Home » Gates Foundation makes first grant following appointment of Zimbabwe’s richest man Strive Masiyiwa

Gates Foundation makes first grant following appointment of Zimbabwe’s richest man Strive Masiyiwa

by Omokolade Ajayi

The Gates Foundation, a nonprofit organization founded by U.S. billionaire Bill Gates and his ex-wife Melinda French Gates to tackle poverty, illness and inequity across the world, has donated $5 million to Butterfly Network.

Butterfly Network, founded by U.S. scientist and entrepreneur Jonathan Rothberg, is a digital health startup that aims to democratize medical imaging by making it available to everyone throughout the world, as well as contributing to the goal of global health equity.

The Gates Foundation’s donation to Butterfly is its first since the accession of Zimbabwean billionaire and Econet Group Founder Strive Masiyiwa to its board of directors.

On Jan. 26, the Zimbabwean billionaire was joined on the board by two other new members – Baroness Nemat (Minouche) Shafik and businessman Thomas J. Tierney of Bain & Co – in a governance shift that took effect after Bill Gates Sr.’s death in late 2020.

Butterfly will supply 1,000 healthcare professionals in Sub-Saharan Africa with Butterfly iQ+ probes, the world’s first portable whole-body ultrasound, as part of the Gates Foundation’s initiative to enhance maternal and fetal health in the region.

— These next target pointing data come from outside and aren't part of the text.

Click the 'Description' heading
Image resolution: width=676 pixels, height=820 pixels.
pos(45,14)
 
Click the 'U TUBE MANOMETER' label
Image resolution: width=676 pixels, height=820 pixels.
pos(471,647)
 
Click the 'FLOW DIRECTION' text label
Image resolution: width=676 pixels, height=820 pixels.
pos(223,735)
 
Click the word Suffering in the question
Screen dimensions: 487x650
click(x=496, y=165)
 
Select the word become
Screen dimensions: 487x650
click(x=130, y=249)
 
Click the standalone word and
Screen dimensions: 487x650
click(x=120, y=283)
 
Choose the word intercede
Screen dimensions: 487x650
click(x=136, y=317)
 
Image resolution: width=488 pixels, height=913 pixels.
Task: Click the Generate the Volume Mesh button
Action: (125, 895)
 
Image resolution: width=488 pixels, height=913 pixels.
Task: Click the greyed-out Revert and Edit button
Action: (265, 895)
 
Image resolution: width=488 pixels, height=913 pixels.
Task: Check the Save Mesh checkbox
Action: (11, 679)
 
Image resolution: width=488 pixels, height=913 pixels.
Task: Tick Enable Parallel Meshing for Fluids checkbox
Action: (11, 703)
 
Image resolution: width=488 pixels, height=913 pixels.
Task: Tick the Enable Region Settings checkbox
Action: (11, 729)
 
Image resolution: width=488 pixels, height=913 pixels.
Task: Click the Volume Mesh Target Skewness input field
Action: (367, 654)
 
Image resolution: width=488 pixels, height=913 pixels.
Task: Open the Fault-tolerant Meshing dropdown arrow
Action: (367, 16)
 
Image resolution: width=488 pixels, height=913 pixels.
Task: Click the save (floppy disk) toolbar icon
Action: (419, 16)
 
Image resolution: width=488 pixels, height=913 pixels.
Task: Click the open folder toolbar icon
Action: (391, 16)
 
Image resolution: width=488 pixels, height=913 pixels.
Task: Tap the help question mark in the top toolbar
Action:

As part of this project, 500 probes will be supplied to mid-level practitioners in Kenya and 500 to healthcare professionals in South Africa, with both distributions focusing on enhancing maternal and fetal health.

The Rothberg-led organization will document best practices for point-of-care ultrasound use that may be used to maximize the qualitative and quantitative clinical and economic effect of Butterfly iQ+ deployments in additional care contexts.

A portion of the donation will also be utilized to expedite the release of additional maternal and fetal health capabilities inside the Butterfly iQ+ mobile application.

According to data from the U.S. business magazine Forbes, Masiyiwa has just eclipsed South African mining mogul Patrice Motsepe to become the richest Black billionaire in Southern Africa.

The increase in his fortune may be attributed to a rise in the value of his publicly listed firms, as well as a revaluation of his stakes in Econet Global and Liquid Intelligent Technologies.

Since the start of 2022, shares in his publicly-traded Econet Wireless Zimbabwe — Zimbabwe’s largest telecommunications services business — and Cassava Smartech Zimbabwe, now EcoCash Holdings, have risen by more than 58 and 61.5 percent, respectively.